Вдруг снова налетела на толпу, завязла в ней, медленно сквозь нее стала пробираться реанимационная машина. Она истошно выла, кидала во все стороны фиолетовые сполохи. Прорвалась сквозь людскую гущу и понеслась, одинокая, пугающая и бессмысленная.
– Чего мы тут топчемся! Ебануть их как следует! – ругнулся детина, напяливший на свое тучное тело тесный, незастегнутый бронежилет. – Генерал, дай им как следует!
– Давай сюда грузовик!.. Протараним, как мэрию!.. – весело выкрикнул парень в клетчатой кепке. – Давай я за баранку сяду!
– Товарищи!.. – певуче вещал Трибун, невидимый в толпе. – Враг разгромлен!.. Поступила последняя информация!.. Вертолет с Ельциным и его приспешниками поднялся из Кремля и улетел в неизвестном направлении!.. Москва наша, товарищи!.. Мы должны взять телецентр и объявить соотечественникам о нашей победе!..

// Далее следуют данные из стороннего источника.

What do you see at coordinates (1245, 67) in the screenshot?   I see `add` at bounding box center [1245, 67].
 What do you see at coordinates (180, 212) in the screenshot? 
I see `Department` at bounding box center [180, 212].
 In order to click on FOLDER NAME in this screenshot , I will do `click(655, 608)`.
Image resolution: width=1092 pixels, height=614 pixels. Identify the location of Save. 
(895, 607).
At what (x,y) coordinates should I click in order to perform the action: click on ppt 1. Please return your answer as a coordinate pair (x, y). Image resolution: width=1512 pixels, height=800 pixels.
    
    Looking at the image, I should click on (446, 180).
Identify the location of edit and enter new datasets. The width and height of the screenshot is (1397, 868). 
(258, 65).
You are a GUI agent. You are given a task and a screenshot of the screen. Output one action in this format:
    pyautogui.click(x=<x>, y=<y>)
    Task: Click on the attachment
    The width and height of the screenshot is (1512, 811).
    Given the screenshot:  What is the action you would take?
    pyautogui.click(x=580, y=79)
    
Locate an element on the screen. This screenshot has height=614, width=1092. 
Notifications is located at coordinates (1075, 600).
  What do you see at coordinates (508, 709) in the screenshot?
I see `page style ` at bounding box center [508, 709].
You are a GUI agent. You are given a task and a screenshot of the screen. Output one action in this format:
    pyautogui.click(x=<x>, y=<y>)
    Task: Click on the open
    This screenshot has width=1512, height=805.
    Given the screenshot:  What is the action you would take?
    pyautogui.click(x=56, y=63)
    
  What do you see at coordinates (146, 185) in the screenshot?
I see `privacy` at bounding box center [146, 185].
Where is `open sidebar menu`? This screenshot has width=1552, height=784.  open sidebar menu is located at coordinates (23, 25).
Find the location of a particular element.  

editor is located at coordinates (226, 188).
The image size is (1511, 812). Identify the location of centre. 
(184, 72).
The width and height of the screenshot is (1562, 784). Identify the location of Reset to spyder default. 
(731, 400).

В толпу вкатил грузовик. Он сигналил, медленно пробирался, направляясь к козырьку застекленного входа. За рулем сидел знакомый Белосельцеву водитель с азиатским лицом. Он завороженно улыбался, сладко зажмуривал узкие глаза. За грузовиком на мгновение раскрывалось пустое пространство. Белосельцев шагнул в него и, окруженный толпой, двинулся за кузовом, приближаясь к строению.
У входа Красный Генерал взывал к кому-то сквозь толстое стекло. В слабо освещенном туманном углублении холла двигались все те же черные обезьяноподобные люди. Юноша с гранатометом зябко перескакивал с одной ноги на другую, держал гранатомет под мышкой, как студенты держат пенал с чертежами. Клокотов прижимался лицом к стеклу, показывая кому-то внутри кассету. Журналисты цокали камерами, водили окулярами. Азартно, неутомимо снимал длинноволосый репортер-иностранец, весь блестящий от пота.
– Эх, дубинушка, ухнем! – крикнули из толпы водителю. – Командир, давай жахни под обрез!.. Поставь им пломбу на жопу!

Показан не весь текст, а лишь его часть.